Collected data entries:

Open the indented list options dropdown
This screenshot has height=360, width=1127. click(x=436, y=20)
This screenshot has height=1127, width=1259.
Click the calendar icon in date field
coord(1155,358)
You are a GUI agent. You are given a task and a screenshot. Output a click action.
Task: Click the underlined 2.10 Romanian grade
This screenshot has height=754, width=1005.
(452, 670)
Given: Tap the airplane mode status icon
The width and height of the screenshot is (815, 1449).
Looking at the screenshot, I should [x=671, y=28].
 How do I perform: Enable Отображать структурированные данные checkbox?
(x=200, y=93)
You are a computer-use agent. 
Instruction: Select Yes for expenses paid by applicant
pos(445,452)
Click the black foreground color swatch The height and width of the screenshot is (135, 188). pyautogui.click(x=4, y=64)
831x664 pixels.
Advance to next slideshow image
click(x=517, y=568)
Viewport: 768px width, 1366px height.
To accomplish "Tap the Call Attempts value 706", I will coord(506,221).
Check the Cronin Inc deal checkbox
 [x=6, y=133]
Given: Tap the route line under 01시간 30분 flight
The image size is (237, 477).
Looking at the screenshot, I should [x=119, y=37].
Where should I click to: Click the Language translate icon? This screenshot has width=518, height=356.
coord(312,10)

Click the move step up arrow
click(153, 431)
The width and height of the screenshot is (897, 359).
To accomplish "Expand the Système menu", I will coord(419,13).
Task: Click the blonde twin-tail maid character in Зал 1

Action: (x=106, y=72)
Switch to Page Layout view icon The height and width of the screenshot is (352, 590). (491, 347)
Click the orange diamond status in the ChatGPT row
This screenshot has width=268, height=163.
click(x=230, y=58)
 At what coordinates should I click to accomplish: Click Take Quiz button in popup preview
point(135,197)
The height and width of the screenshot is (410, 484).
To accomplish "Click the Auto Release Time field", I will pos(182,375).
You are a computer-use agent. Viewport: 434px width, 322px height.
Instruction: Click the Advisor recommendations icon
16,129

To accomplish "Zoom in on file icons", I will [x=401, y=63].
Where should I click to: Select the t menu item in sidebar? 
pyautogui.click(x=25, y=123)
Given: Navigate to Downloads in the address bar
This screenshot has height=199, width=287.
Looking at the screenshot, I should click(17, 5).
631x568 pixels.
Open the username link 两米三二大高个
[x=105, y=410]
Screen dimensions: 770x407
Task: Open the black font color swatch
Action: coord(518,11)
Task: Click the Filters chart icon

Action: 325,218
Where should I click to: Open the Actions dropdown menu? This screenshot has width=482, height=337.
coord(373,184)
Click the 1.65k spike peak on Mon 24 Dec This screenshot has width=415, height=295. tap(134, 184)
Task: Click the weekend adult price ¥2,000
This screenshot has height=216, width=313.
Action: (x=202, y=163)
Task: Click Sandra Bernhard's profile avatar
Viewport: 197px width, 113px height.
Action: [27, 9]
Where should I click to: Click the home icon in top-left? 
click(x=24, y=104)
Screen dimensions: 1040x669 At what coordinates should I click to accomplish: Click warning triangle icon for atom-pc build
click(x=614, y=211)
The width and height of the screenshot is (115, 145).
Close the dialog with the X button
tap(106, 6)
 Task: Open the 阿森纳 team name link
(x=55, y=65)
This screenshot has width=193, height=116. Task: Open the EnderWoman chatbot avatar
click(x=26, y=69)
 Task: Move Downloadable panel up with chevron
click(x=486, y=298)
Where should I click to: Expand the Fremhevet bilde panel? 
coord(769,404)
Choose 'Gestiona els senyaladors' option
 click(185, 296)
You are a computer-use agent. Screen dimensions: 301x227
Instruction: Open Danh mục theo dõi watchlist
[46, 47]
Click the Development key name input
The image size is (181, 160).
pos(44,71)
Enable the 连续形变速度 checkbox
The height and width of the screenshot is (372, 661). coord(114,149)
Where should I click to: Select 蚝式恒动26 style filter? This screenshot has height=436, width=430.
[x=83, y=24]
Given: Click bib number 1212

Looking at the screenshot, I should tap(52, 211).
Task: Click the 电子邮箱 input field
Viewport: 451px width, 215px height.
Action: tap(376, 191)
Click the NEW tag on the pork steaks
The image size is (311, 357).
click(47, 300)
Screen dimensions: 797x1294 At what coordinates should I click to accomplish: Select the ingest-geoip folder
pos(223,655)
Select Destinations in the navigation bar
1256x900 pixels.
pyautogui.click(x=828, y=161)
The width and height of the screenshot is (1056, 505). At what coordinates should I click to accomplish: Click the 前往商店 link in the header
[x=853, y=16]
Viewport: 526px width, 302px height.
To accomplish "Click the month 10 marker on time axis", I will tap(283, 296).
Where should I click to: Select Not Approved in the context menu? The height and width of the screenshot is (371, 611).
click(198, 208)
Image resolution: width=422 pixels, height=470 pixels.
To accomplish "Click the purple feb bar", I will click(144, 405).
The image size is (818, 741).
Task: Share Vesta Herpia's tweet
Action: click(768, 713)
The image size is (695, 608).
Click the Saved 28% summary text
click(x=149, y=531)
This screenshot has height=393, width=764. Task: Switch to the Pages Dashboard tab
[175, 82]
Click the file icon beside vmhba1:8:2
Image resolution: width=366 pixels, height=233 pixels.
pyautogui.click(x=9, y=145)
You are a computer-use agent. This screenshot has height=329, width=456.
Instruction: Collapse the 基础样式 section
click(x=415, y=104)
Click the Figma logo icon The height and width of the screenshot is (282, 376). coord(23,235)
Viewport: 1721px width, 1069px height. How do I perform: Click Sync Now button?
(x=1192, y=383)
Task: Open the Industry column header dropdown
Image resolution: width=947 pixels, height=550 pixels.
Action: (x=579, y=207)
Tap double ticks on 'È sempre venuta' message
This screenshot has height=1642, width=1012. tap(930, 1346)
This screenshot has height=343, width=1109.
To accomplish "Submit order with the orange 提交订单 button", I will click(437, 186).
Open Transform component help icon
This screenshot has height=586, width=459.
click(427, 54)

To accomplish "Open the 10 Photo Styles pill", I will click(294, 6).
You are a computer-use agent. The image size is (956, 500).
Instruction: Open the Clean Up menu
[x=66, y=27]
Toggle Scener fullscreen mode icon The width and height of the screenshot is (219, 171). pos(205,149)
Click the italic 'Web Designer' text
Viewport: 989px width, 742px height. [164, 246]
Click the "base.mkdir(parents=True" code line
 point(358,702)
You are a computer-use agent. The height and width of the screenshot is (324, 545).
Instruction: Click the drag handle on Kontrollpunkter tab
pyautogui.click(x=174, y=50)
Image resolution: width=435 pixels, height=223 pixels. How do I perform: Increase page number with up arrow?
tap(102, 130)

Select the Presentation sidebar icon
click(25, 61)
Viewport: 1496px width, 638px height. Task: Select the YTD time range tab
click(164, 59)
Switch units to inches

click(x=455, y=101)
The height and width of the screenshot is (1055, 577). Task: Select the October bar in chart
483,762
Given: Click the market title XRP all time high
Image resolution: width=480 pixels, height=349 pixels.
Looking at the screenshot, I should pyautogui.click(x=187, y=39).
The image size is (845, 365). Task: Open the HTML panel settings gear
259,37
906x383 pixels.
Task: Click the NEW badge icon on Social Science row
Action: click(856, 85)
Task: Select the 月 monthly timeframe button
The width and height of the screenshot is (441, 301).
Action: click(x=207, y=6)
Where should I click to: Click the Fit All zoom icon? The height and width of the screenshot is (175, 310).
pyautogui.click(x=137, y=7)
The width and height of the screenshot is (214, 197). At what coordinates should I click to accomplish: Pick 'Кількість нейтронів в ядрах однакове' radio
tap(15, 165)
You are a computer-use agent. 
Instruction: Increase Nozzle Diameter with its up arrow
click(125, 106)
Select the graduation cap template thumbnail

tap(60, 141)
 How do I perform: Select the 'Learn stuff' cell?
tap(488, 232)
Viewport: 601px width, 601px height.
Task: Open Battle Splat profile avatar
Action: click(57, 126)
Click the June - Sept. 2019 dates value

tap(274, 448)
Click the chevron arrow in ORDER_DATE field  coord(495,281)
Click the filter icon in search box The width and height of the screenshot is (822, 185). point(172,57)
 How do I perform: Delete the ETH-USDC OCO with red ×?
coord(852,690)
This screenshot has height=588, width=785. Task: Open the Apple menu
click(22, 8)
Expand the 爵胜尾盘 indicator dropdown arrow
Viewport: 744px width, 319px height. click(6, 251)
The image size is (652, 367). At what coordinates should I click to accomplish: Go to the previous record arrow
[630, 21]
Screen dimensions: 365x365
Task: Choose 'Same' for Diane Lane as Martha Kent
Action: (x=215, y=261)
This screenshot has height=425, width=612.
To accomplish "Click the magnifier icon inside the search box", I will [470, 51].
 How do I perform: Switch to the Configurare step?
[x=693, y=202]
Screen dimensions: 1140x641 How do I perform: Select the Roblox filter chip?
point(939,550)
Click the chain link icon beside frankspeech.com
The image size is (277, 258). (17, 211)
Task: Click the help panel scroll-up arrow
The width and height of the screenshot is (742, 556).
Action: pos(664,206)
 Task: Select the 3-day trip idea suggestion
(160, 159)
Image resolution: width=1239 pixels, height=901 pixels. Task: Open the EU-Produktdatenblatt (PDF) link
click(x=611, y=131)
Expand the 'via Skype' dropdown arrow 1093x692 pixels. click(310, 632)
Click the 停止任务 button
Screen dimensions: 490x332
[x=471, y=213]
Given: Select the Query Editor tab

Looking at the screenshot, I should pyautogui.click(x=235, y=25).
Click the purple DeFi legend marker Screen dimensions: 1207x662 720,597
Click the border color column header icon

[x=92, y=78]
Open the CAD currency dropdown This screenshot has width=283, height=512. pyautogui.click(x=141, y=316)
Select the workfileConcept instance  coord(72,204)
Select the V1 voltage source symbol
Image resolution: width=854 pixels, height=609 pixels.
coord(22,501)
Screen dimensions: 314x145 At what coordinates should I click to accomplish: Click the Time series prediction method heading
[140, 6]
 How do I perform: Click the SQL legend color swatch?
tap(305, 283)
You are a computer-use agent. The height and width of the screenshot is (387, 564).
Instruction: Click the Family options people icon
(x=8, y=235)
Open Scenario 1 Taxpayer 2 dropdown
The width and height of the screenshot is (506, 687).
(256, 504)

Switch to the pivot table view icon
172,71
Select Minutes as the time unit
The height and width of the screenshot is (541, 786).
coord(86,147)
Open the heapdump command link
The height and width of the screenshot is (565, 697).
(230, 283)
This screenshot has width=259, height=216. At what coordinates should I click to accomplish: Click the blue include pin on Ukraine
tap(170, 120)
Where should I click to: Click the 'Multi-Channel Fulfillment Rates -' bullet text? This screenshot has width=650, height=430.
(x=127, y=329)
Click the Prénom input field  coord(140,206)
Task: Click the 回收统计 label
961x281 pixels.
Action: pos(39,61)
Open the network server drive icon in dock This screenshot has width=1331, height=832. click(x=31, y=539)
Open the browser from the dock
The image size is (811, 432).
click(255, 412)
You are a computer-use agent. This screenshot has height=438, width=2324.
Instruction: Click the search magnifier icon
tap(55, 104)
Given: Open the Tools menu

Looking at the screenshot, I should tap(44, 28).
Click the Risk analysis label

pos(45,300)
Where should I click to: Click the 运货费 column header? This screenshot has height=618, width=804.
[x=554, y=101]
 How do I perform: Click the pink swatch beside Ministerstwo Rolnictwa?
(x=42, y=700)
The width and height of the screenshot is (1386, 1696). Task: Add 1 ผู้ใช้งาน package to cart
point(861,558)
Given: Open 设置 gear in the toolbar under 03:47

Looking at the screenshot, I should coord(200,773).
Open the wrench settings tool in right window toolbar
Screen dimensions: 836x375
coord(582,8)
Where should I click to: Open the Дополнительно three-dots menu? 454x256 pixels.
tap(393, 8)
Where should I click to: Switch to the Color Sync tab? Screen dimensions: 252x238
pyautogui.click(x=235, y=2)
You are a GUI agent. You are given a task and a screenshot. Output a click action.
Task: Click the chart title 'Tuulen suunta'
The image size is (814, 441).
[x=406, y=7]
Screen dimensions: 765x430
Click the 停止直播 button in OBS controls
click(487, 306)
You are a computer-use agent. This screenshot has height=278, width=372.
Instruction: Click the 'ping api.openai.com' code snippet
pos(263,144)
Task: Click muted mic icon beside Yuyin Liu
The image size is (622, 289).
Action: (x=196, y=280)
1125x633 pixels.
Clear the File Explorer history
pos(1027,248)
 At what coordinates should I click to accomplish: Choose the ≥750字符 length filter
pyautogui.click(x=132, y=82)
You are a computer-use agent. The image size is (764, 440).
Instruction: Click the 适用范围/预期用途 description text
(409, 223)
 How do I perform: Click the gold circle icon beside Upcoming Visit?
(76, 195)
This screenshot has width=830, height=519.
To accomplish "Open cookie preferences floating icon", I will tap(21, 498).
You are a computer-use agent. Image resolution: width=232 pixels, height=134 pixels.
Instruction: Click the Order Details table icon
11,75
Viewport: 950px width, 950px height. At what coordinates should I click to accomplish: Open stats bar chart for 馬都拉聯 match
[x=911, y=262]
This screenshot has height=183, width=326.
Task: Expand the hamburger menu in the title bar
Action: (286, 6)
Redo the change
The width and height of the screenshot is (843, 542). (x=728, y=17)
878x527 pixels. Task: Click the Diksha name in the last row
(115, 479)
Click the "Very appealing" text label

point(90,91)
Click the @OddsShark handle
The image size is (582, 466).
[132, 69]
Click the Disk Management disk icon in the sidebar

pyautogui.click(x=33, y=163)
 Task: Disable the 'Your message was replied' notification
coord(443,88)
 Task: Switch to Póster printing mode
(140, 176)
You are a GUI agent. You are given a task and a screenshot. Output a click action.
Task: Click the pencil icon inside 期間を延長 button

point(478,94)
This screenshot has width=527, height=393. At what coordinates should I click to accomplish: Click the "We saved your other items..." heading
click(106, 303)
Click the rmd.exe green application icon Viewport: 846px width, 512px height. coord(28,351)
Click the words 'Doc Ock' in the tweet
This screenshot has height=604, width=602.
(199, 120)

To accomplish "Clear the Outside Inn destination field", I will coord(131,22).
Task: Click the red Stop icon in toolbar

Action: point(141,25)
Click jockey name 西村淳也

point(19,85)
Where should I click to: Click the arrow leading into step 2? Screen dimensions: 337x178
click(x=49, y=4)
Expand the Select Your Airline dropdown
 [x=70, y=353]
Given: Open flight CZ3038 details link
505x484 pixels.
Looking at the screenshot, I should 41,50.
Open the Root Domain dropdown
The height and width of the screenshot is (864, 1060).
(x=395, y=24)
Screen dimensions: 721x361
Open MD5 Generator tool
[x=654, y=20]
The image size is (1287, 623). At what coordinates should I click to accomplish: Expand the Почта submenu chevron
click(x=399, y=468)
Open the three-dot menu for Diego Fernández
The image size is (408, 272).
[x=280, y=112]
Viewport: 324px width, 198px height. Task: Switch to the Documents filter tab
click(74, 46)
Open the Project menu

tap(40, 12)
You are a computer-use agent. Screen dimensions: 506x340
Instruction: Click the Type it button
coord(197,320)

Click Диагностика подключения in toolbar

Task description: Only a number is expected here: the tally of lines above that contain "marker". Please write nothing more.

Your solution: 2